**Work to complete**
Reproduce word for word, from the entries below, the line with "Reload the page with the refresh icon", the line with "Task: Click the green 500 contacts number", and every line between them, and nothing more.

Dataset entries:
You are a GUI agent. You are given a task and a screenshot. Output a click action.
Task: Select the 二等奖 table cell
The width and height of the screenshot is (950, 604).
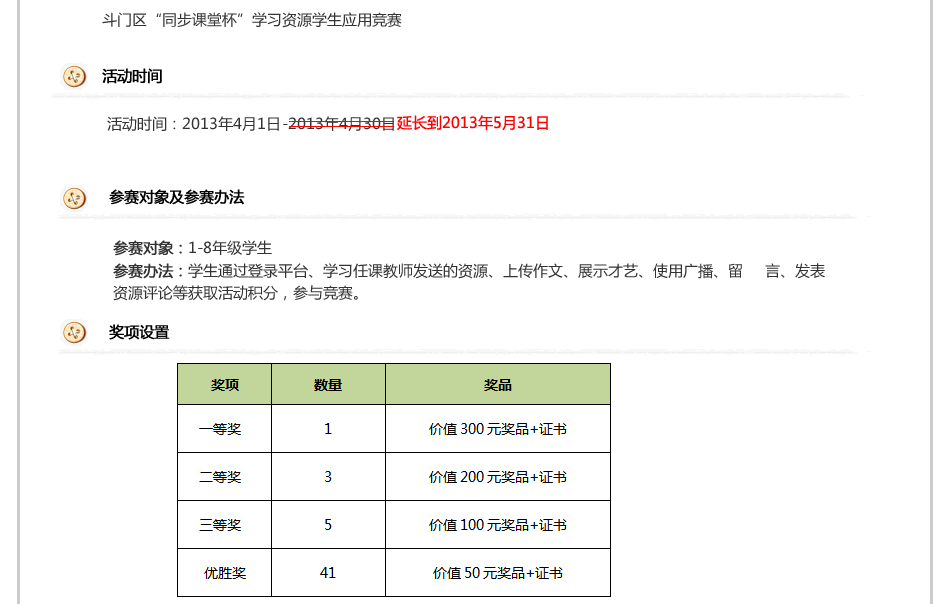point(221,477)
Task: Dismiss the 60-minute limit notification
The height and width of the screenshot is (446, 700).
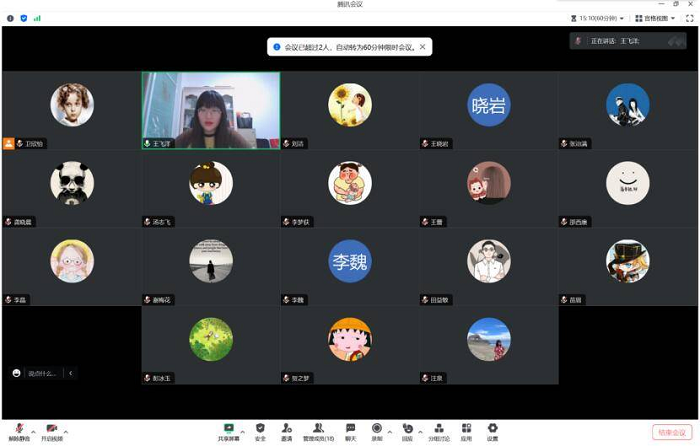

---

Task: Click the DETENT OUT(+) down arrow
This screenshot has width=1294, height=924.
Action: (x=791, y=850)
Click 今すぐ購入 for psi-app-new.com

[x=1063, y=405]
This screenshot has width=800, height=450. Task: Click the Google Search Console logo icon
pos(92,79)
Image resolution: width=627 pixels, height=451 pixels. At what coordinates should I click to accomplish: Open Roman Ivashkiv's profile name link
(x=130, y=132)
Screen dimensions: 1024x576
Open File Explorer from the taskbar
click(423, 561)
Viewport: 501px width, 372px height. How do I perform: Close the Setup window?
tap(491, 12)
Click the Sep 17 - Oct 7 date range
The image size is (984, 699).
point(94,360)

==

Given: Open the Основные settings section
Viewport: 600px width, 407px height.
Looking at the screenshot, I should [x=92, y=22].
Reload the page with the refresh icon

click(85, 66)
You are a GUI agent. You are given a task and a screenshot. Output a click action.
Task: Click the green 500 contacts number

**Output of the exercise**
Reload the page with the refresh icon

click(85, 66)
You are a GUI agent. You are given a task and a screenshot. Output a click action.
Task: Click the green 500 contacts number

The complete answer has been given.